Qatar promised the State Department it would not give more money to Hamas
The Obama administration is pressing for the Qatari government to remain a chief broker in the Israeli-Palestinian peace process despite the country’s longstanding financial support for the terror group Hamas, according to recent correspondence from the State Department to lawmakers on Capitol Hill.
Qatar—which has come under harsh criticism by lawmakers in recent months due to its longtime financial support for Hamas—has promised the Obama administration that it will not allow the terror group to benefit from a new $150 million cash infusion that is meant to go toward reconstruction efforts in the Gaza Strip, according to the letter.
The Obama administration will maintain its close ties with Qatar and push for it to have a key role in the tenuous peace process, despite protestations from lawmakers on Capitol Hill who say that the country cannot be trusted due to its close ties to Hamas, according to the letter sent by State Department officials late last month to Rep. Peter Roskam (R., Ill.).
Although Qatar has pledged in past years to give Hamas at least $400 million in aid, it has assured the United States that the next $150 million sent to the Palestinians will not make its way to the terror group.
“Qatar has pledged financial support that would be directed to the Palestinian people in Gaza,” Julia Frifield, an assistant secretary for legislative affairs at the State Department, informed Roskam in a Nov. 21 letter. “Qatar assured us that its assistance would not go to Hamas.
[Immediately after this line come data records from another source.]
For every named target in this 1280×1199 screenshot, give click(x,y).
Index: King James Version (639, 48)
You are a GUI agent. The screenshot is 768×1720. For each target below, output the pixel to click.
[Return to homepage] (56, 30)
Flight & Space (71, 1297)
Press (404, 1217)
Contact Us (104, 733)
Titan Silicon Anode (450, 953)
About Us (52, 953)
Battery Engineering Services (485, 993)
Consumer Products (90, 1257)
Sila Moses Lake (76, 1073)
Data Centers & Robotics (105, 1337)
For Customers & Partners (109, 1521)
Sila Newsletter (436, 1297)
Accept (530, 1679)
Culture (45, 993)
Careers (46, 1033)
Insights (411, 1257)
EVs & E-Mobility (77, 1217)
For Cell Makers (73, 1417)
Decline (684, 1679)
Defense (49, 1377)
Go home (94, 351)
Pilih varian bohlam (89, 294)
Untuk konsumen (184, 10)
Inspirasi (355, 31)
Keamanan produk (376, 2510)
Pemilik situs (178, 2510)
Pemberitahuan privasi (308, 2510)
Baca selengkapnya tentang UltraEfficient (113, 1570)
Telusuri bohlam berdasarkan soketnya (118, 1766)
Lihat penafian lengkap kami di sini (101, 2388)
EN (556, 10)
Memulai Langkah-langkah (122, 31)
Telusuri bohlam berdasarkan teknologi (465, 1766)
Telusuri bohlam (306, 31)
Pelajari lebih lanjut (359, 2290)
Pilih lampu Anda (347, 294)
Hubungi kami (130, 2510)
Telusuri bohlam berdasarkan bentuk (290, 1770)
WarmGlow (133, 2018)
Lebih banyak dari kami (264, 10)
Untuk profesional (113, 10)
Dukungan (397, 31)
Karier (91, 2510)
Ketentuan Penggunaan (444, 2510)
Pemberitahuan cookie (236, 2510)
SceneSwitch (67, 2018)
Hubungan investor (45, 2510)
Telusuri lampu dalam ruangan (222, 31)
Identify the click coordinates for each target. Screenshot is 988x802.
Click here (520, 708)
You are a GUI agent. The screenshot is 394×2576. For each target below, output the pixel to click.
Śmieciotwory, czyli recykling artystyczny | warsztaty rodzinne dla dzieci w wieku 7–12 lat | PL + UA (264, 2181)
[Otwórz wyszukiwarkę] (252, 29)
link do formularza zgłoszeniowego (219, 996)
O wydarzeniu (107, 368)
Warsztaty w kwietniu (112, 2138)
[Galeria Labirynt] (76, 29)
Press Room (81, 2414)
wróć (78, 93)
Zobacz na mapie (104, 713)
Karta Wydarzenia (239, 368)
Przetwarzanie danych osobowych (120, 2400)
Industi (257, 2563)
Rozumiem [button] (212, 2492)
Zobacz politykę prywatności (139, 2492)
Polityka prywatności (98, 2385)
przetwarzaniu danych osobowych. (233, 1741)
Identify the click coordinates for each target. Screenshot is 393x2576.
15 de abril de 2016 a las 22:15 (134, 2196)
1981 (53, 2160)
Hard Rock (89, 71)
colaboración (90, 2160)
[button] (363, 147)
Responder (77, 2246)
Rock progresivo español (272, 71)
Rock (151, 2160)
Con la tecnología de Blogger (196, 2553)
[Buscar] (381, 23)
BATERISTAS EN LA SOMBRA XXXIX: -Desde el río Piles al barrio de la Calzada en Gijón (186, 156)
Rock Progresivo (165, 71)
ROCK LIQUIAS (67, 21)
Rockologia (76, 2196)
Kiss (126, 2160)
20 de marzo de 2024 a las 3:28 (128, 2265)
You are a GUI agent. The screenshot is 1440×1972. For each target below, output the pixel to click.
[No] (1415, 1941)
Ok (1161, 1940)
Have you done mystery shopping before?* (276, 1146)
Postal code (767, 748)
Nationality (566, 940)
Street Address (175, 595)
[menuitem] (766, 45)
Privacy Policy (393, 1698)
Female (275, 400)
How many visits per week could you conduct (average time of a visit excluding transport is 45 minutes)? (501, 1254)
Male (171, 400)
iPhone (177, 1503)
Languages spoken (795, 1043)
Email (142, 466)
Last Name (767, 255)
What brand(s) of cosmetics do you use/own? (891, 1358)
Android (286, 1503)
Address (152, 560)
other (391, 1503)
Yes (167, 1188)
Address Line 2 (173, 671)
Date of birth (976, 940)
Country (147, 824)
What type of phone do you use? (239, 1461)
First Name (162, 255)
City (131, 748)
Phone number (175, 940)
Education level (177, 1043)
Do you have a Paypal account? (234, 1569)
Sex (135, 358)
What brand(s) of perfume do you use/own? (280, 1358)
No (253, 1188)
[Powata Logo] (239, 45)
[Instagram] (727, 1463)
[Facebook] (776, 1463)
We continue to interact closely with the government of Qatar and will reinforce that such assistance should not go to Hamas.”
The Obama administration in turn will continue to rely on Qatar to serve a role in the peace process and to engage with Hamas, according to the letter.
“Qatar has said it wants to help bring about a cease fire to the ongoing hostilities in Israel and Gaza,” the letter states. “The Qatari government has engaged with Hamas to this end.”
While the United States still regards Hamas as a terrorist organization, “We need countries that have leverage over the leaders of Hamas to help put a ceasefire in place,” Frifield wrote. “Qatar may be able to play that role as it has done in the past.”
Lawmakers and experts remain dubious that Qatar can be taken at its word given its robust support for Hamas in the past.
“It’s an indisputable fact that Qatar has become the chief sponsor of Hamas—an internationally recognized terrorist organization committed to the destruction of Israel,” Roskam said earlier this year after he petitioned the administration to reassess its close ties to Qatar.
“With Qatar’s financial backing, Hamas continues to indiscriminately launch thousands of rockets at our ally Israel,” Roskam said. “The Obama administration must explain its working partnership with a country that so brazenly funds terrorism right before our eyes, even going so far as turning to Qatar to help broker a ceasefire between Hamas and Israel.”
The administration cannot blindly trust Qatar to cut its close ties with Hamas, said one senior congressional aide who works on the issue.
“It appears the administration is willing to take Qatar for its word on funding some of the world’s most dangerous terrorist organizations, and the notion that Qatar can simultaneously fund Hamas and help broker and Israeli-Palestinian peace treaty is laughable,” the source said. “Congress is intent on holding the Qataris responsible for their illegal behavior and send a message that under no circumstances should the United States tolerate such brazen support for terrorism.”
The State Department maintains that Qatar shares President Obama’s views about the Middle East peace process.
“Qatar has welcomed President Obama’s commitment to a solution to the Israeli-Palestinian conflict and shares the view that such a solution would advance security, prosperity, and stability in the Middle East,” the letter states.
In addition to its role in the peace process, the administration believes that Qatar can help in the international fight against terrorism and groups such as the Islamic State (IS).
“We remain strongly committed to working with Qatar to confront ongoing terrorist financing and advance our shared regional goals,” the State Department told Roskam, noting that more than 8,500 U.S. troops are housed at the country’s Al Udeid Air Base.
“We also have a productive relationship with Qatar on key regional issues ranging from Syria to Iran,” the State Department wrote.